Promemoria
Giorni fa sono stata invitata alla sede dell’Anpi (Associazione Nazionale Partigiani d’Italia) con Dacia Maraini, Sonia Bergamasco, Fabrizio Gifuni, Giuliano Montaldo, Moni Ovadia, il direttore del museo di via Tasso che sta per chiudere, e tanti altri. C’era anche una teca con la camicia rossa di un garibaldino morto combattendo vicino al medagliere dell’Anpi.
E c’era soprattutto uno spirito commosso e condiviso di rispetto per un momento così alto della nostra storia, nell’accostamento ideale di Risorgimento e Resistenza. Le motivazioni di tanti giovani e meno giovani di ribellione alla violenza, di sopruso di anni oscuri e terribili era come l’abbraccio di un’umanità sempre presente, anche quando non appare. Pensiamo ai giovani iraniani, pensiamo alla Thailandia, all’Africa, al Sudamerica, a chi lotta contro le mafie, a chi dona con amore la sua disponibilità a chi soffre. Insomma, quello che voglio dire è semplicemente questo: riprendiamo i contatti con ciò che di più bello esiste, dalle persone alle memorie.
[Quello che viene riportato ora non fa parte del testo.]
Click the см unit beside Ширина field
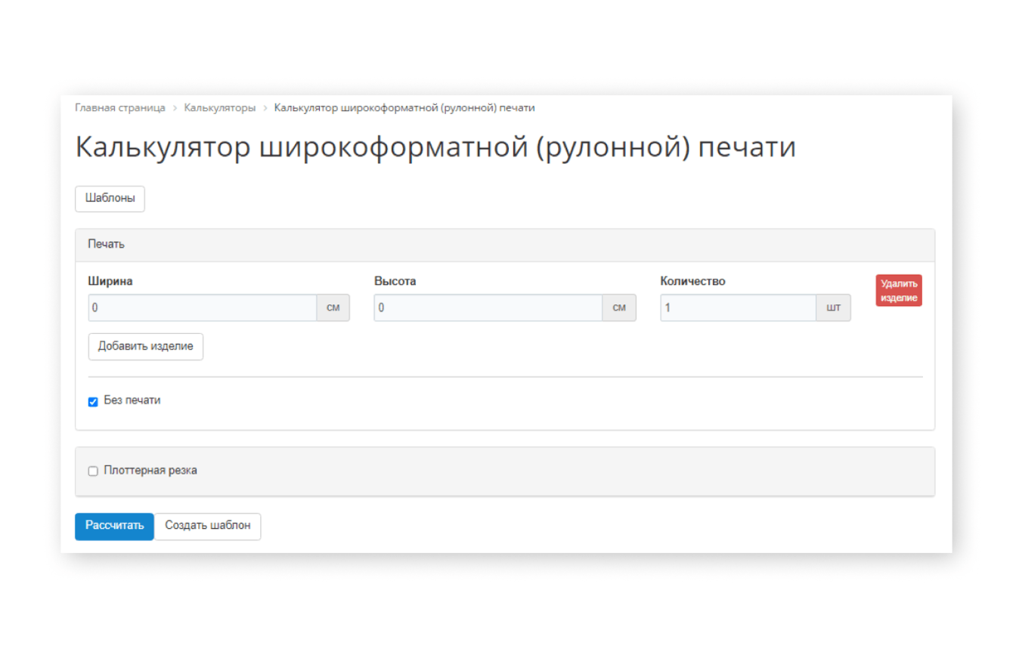Image resolution: width=1013 pixels, height=649 pixels. pyautogui.click(x=333, y=308)
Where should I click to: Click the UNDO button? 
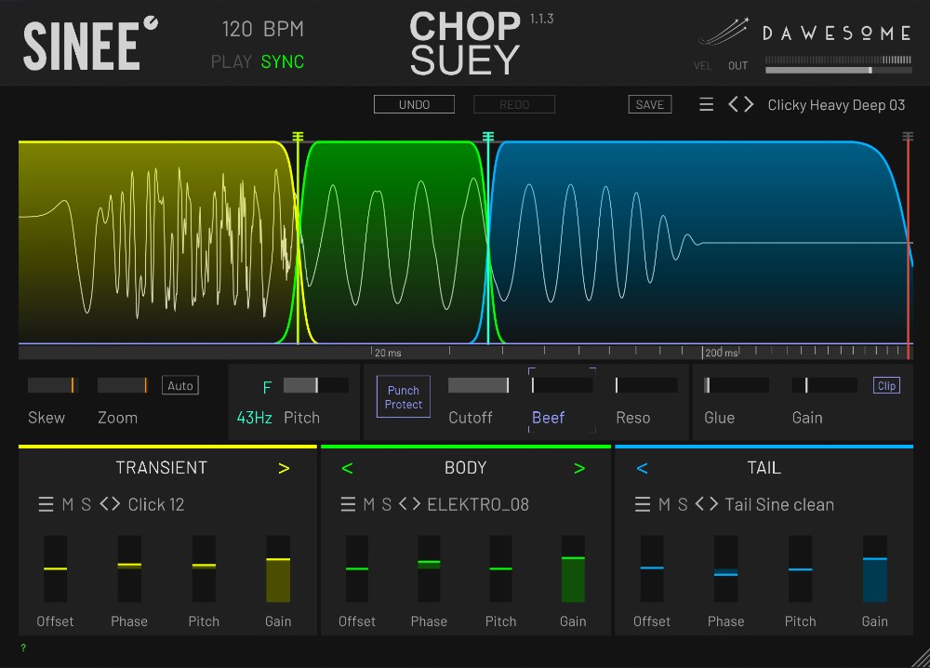pyautogui.click(x=414, y=103)
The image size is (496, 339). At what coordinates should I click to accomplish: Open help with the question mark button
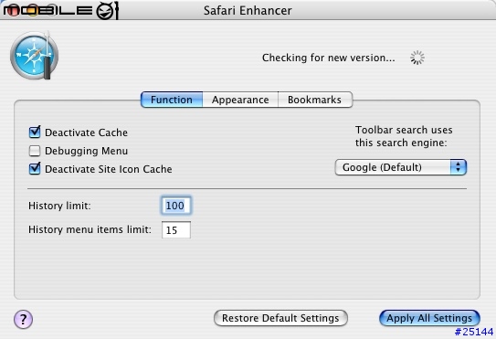pyautogui.click(x=23, y=319)
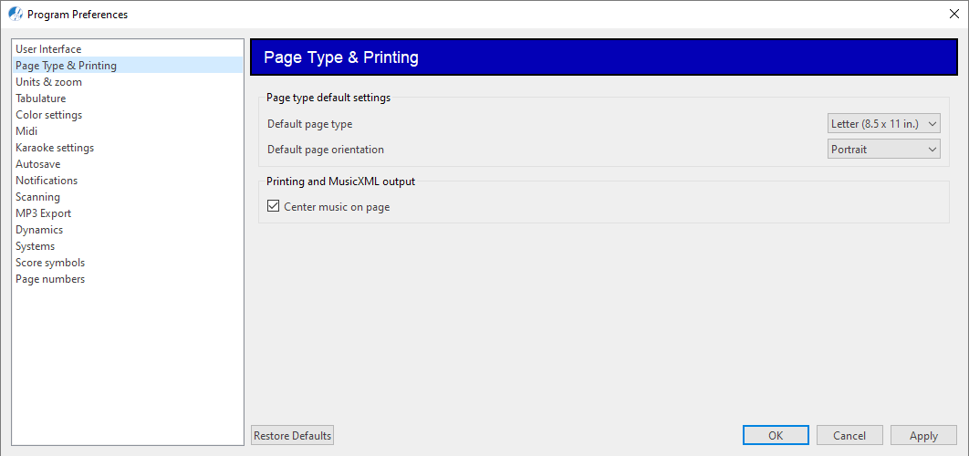
Task: Open Default page orientation dropdown
Action: (x=884, y=149)
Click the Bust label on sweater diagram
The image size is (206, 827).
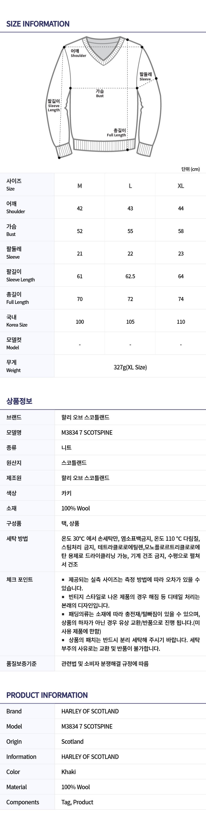tap(100, 93)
Difendiamo la nostra identità di italiani “uniti” contro gli egoismi più volgari che tanti esempi continuano a stimolare, combattiamo per elevare il tono dei nostri pensieri frequentando l’arte, la musica, la natura che ci appartengono da sempre e che non ci tradiranno mai. Respingiamo l’idea di un’umanità robotica, stordita, senza valori se non quelli del consumo.
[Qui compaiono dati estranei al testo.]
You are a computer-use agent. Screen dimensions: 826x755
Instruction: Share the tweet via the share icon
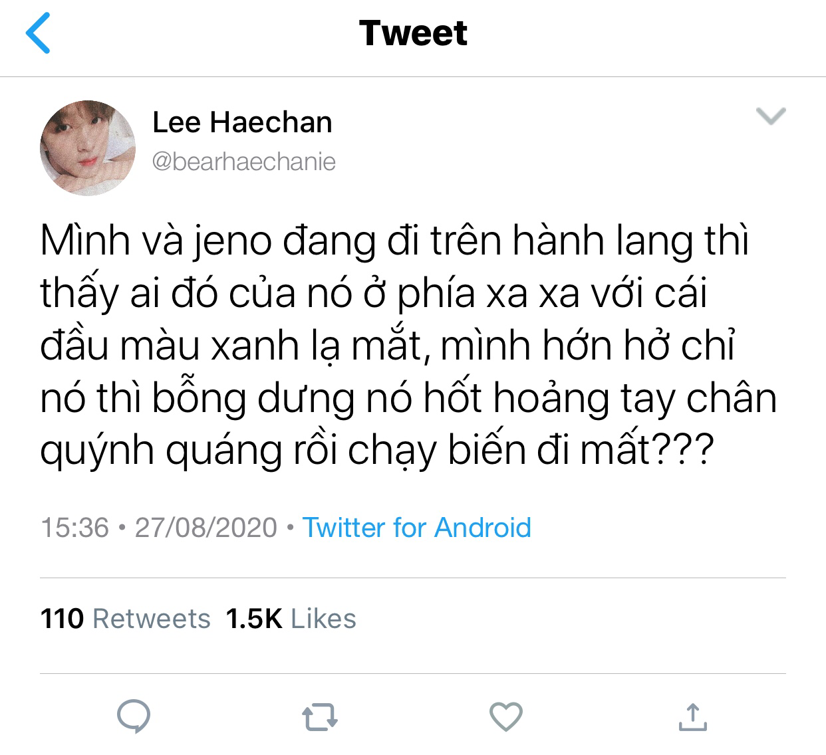click(x=692, y=716)

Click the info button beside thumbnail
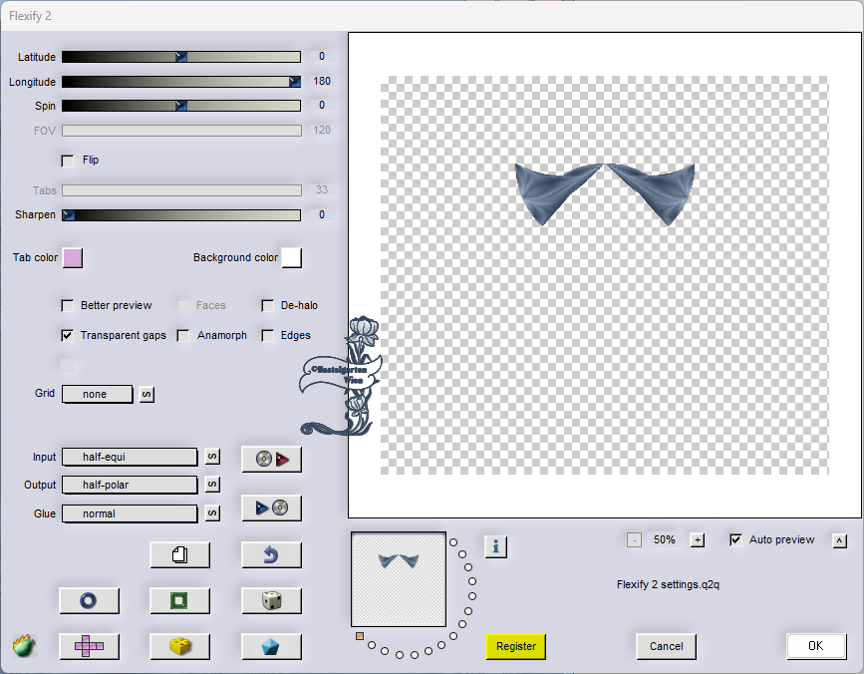[496, 546]
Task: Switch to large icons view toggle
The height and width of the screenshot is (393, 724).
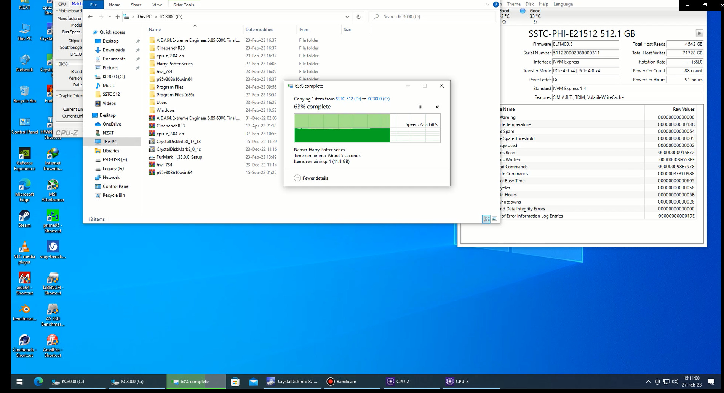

Scusatemi, so di non avervi divertito, ma so anche di avervi comunicato qualcosa che è rispetto e amore per voi che leggete. Perché sono certa che mai come oggi abbiamo il dovere di ritrovare dignità e collaborazione, proprio come i giovani degli anni Trenta, come i miei genitori e i loro amici. Combattenti per un sogno, (in parte) realizzato.